* INSTRUCTIONS TO FOLLOW
Every word of the listing should be reproduced without alteration.

* TASK INPUTS
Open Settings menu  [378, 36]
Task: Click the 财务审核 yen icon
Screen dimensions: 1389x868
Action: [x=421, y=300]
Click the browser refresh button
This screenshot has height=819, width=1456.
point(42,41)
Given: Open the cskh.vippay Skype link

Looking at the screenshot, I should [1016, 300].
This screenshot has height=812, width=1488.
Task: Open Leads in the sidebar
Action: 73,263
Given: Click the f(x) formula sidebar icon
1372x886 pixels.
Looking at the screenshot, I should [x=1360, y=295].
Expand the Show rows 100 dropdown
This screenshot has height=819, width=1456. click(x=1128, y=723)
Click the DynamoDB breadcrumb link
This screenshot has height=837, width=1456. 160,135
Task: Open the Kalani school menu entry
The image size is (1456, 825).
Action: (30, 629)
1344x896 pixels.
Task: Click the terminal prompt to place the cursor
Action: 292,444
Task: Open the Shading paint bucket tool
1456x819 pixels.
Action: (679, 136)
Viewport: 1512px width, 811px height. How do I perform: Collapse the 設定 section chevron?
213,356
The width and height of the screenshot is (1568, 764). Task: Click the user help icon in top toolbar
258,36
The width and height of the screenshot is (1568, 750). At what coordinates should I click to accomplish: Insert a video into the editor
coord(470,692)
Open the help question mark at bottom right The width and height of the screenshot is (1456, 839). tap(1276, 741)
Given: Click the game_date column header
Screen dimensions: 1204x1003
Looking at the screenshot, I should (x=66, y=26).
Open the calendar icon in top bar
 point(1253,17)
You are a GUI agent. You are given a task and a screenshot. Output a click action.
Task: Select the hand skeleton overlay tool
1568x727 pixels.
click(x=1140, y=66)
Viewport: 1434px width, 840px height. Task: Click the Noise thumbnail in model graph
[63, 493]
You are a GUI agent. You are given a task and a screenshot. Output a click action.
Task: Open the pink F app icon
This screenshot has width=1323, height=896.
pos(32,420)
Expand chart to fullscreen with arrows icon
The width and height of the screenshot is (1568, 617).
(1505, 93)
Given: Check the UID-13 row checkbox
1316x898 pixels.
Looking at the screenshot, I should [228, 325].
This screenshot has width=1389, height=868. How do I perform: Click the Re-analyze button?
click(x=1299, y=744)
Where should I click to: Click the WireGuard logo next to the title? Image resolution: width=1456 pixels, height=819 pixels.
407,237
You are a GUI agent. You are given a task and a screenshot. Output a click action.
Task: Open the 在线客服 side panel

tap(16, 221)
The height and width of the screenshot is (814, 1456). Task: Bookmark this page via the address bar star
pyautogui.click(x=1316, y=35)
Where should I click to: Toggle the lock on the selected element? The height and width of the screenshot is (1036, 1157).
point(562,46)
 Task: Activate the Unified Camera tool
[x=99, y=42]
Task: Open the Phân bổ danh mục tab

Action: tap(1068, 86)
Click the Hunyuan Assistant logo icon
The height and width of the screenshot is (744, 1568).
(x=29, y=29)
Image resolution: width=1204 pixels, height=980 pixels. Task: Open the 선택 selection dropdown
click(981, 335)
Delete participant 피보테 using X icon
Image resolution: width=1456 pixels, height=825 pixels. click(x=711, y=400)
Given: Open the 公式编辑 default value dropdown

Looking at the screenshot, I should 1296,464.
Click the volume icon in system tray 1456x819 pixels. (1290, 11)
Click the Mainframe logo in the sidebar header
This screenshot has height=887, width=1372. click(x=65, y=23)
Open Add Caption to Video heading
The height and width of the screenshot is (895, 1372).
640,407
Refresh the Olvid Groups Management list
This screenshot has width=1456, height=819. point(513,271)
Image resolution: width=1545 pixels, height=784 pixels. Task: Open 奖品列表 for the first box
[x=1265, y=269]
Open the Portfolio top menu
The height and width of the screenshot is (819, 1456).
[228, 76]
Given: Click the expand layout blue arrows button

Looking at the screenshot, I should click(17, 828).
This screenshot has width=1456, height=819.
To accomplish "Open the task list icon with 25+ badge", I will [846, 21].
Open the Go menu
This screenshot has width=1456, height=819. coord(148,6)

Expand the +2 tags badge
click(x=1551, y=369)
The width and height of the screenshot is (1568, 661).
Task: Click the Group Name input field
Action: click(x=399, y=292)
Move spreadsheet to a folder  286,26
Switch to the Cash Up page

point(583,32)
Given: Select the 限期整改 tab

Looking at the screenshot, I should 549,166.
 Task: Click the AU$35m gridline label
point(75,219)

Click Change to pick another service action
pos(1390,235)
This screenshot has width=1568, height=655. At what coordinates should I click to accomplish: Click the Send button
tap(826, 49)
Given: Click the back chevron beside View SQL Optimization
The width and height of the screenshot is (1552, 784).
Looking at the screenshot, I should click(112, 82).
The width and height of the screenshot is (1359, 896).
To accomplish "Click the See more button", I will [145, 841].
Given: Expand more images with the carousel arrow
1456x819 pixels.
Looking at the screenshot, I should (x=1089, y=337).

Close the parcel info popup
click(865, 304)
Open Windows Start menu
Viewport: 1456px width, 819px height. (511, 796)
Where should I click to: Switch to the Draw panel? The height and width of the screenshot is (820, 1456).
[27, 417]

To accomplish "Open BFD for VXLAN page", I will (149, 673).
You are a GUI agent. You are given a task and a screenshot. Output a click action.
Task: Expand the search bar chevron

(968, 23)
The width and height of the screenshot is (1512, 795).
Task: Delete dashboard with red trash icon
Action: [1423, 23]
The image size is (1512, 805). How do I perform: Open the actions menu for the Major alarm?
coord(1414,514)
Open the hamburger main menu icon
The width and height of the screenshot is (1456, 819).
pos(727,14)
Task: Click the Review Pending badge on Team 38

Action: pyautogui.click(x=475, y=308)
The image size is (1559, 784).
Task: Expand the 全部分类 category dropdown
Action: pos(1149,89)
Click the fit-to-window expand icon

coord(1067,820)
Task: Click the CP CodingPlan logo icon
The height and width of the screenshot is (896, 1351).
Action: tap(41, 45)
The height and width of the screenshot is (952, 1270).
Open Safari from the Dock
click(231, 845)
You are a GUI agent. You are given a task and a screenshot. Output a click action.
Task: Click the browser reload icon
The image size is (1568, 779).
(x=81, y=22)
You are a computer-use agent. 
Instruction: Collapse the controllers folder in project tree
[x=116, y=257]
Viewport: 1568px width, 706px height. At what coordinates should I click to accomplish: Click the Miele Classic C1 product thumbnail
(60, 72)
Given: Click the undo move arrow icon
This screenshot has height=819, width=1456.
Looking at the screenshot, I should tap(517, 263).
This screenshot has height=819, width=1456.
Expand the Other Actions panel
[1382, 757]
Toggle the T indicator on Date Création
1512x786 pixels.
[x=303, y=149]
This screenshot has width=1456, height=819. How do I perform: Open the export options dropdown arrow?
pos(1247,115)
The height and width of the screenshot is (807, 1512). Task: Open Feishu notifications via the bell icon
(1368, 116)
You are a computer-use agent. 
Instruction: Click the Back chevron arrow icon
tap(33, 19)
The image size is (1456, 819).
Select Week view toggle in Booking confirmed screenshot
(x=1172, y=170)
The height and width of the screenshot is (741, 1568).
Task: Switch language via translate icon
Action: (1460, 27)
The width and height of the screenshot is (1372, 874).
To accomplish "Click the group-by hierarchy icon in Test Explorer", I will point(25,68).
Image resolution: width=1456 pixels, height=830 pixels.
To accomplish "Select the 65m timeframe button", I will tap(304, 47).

* TASK RESPONSE
Open Settings menu  [378, 36]
Task: Click the 财务审核 yen icon
Screen dimensions: 1389x868
Action: [x=421, y=300]
Click the browser refresh button
This screenshot has height=819, width=1456.
point(42,41)
Given: Open the cskh.vippay Skype link

Looking at the screenshot, I should [1016, 300].
This screenshot has height=812, width=1488.
Task: Open Leads in the sidebar
Action: 73,263
Given: Click the f(x) formula sidebar icon
1372x886 pixels.
Looking at the screenshot, I should [x=1360, y=295].
Expand the Show rows 100 dropdown
This screenshot has height=819, width=1456. click(x=1128, y=723)
Click the DynamoDB breadcrumb link
This screenshot has height=837, width=1456. 160,135
Task: Open the Kalani school menu entry
The image size is (1456, 825).
Action: (30, 629)
1344x896 pixels.
Task: Click the terminal prompt to place the cursor
Action: 292,444
Task: Open the Shading paint bucket tool
1456x819 pixels.
Action: (679, 136)
Viewport: 1512px width, 811px height. How do I perform: Collapse the 設定 section chevron?
213,356
The width and height of the screenshot is (1568, 764). Task: Click the user help icon in top toolbar
258,36
The width and height of the screenshot is (1568, 750). At what coordinates should I click to accomplish: Insert a video into the editor
coord(470,692)
Open the help question mark at bottom right The width and height of the screenshot is (1456, 839). tap(1276, 741)
Given: Click the game_date column header
Screen dimensions: 1204x1003
Looking at the screenshot, I should (x=66, y=26).
Open the calendar icon in top bar
 point(1253,17)
You are a GUI agent. You are given a task and a screenshot. Output a click action.
Task: Select the hand skeleton overlay tool
1568x727 pixels.
click(x=1140, y=66)
Viewport: 1434px width, 840px height. Task: Click the Noise thumbnail in model graph
[63, 493]
You are a GUI agent. You are given a task and a screenshot. Output a click action.
Task: Open the pink F app icon
This screenshot has width=1323, height=896.
pos(32,420)
Expand chart to fullscreen with arrows icon
The width and height of the screenshot is (1568, 617).
(1505, 93)
Given: Check the UID-13 row checkbox
1316x898 pixels.
Looking at the screenshot, I should [228, 325].
This screenshot has width=1389, height=868. How do I perform: Click the Re-analyze button?
click(x=1299, y=744)
Where should I click to: Click the WireGuard logo next to the title? Image resolution: width=1456 pixels, height=819 pixels.
407,237
You are a GUI agent. You are given a task and a screenshot. Output a click action.
Task: Open the 在线客服 side panel

tap(16, 221)
The height and width of the screenshot is (814, 1456). Task: Bookmark this page via the address bar star
pyautogui.click(x=1316, y=35)
Where should I click to: Toggle the lock on the selected element? The height and width of the screenshot is (1036, 1157).
point(562,46)
 Task: Activate the Unified Camera tool
[x=99, y=42]
Task: Open the Phân bổ danh mục tab

Action: tap(1068, 86)
Click the Hunyuan Assistant logo icon
The height and width of the screenshot is (744, 1568).
(x=29, y=29)
Image resolution: width=1204 pixels, height=980 pixels. Task: Open the 선택 selection dropdown
click(981, 335)
Delete participant 피보테 using X icon
Image resolution: width=1456 pixels, height=825 pixels. click(x=711, y=400)
Given: Open the 公式编辑 default value dropdown

Looking at the screenshot, I should 1296,464.
Click the volume icon in system tray 1456x819 pixels. (1290, 11)
Click the Mainframe logo in the sidebar header
This screenshot has height=887, width=1372. click(x=65, y=23)
Open Add Caption to Video heading
The height and width of the screenshot is (895, 1372).
640,407
Refresh the Olvid Groups Management list
This screenshot has width=1456, height=819. point(513,271)
Image resolution: width=1545 pixels, height=784 pixels. Task: Open 奖品列表 for the first box
[x=1265, y=269]
Open the Portfolio top menu
The height and width of the screenshot is (819, 1456).
[228, 76]
Given: Click the expand layout blue arrows button

Looking at the screenshot, I should click(17, 828).
This screenshot has width=1456, height=819.
To accomplish "Open the task list icon with 25+ badge", I will [846, 21].
Open the Go menu
This screenshot has width=1456, height=819. coord(148,6)

Expand the +2 tags badge
click(x=1551, y=369)
The width and height of the screenshot is (1568, 661).
Task: Click the Group Name input field
Action: click(x=399, y=292)
Move spreadsheet to a folder  286,26
Switch to the Cash Up page

point(583,32)
Given: Select the 限期整改 tab

Looking at the screenshot, I should 549,166.
 Task: Click the AU$35m gridline label
point(75,219)

Click Change to pick another service action
pos(1390,235)
This screenshot has width=1568, height=655. At what coordinates should I click to accomplish: Click the Send button
tap(826, 49)
Given: Click the back chevron beside View SQL Optimization
The width and height of the screenshot is (1552, 784).
Looking at the screenshot, I should click(112, 82).
The width and height of the screenshot is (1359, 896).
To accomplish "Click the See more button", I will [145, 841].
Given: Expand more images with the carousel arrow
1456x819 pixels.
Looking at the screenshot, I should (x=1089, y=337).

Close the parcel info popup
click(865, 304)
Open Windows Start menu
Viewport: 1456px width, 819px height. (511, 796)
Where should I click to: Switch to the Draw panel? The height and width of the screenshot is (820, 1456).
[27, 417]

To accomplish "Open BFD for VXLAN page", I will (149, 673).
You are a GUI agent. You are given a task and a screenshot. Output a click action.
Task: Expand the search bar chevron

(968, 23)
The width and height of the screenshot is (1512, 795).
Task: Delete dashboard with red trash icon
Action: [1423, 23]
The image size is (1512, 805). How do I perform: Open the actions menu for the Major alarm?
coord(1414,514)
Open the hamburger main menu icon
The width and height of the screenshot is (1456, 819).
pos(727,14)
Task: Click the Review Pending badge on Team 38

Action: pyautogui.click(x=475, y=308)
The image size is (1559, 784).
Task: Expand the 全部分类 category dropdown
Action: pos(1149,89)
Click the fit-to-window expand icon

coord(1067,820)
Task: Click the CP CodingPlan logo icon
The height and width of the screenshot is (896, 1351).
Action: tap(41, 45)
The height and width of the screenshot is (952, 1270).
Open Safari from the Dock
click(231, 845)
You are a GUI agent. You are given a task and a screenshot. Output a click action.
Task: Click the browser reload icon
The image size is (1568, 779).
(x=81, y=22)
You are a computer-use agent. 
Instruction: Collapse the controllers folder in project tree
[x=116, y=257]
Viewport: 1568px width, 706px height. At what coordinates should I click to accomplish: Click the Miele Classic C1 product thumbnail
(60, 72)
Given: Click the undo move arrow icon
This screenshot has height=819, width=1456.
Looking at the screenshot, I should tap(517, 263).
This screenshot has height=819, width=1456.
Expand the Other Actions panel
[1382, 757]
Toggle the T indicator on Date Création
1512x786 pixels.
[x=303, y=149]
This screenshot has width=1456, height=819. How do I perform: Open the export options dropdown arrow?
pos(1247,115)
The height and width of the screenshot is (807, 1512). Task: Open Feishu notifications via the bell icon
(1368, 116)
You are a computer-use agent. 
Instruction: Click the Back chevron arrow icon
tap(33, 19)
The image size is (1456, 819).
Select Week view toggle in Booking confirmed screenshot
(x=1172, y=170)
The height and width of the screenshot is (741, 1568).
Task: Switch language via translate icon
Action: (1460, 27)
The width and height of the screenshot is (1372, 874).
To accomplish "Click the group-by hierarchy icon in Test Explorer", I will point(25,68).
Image resolution: width=1456 pixels, height=830 pixels.
To accomplish "Select the 65m timeframe button", I will tap(304, 47).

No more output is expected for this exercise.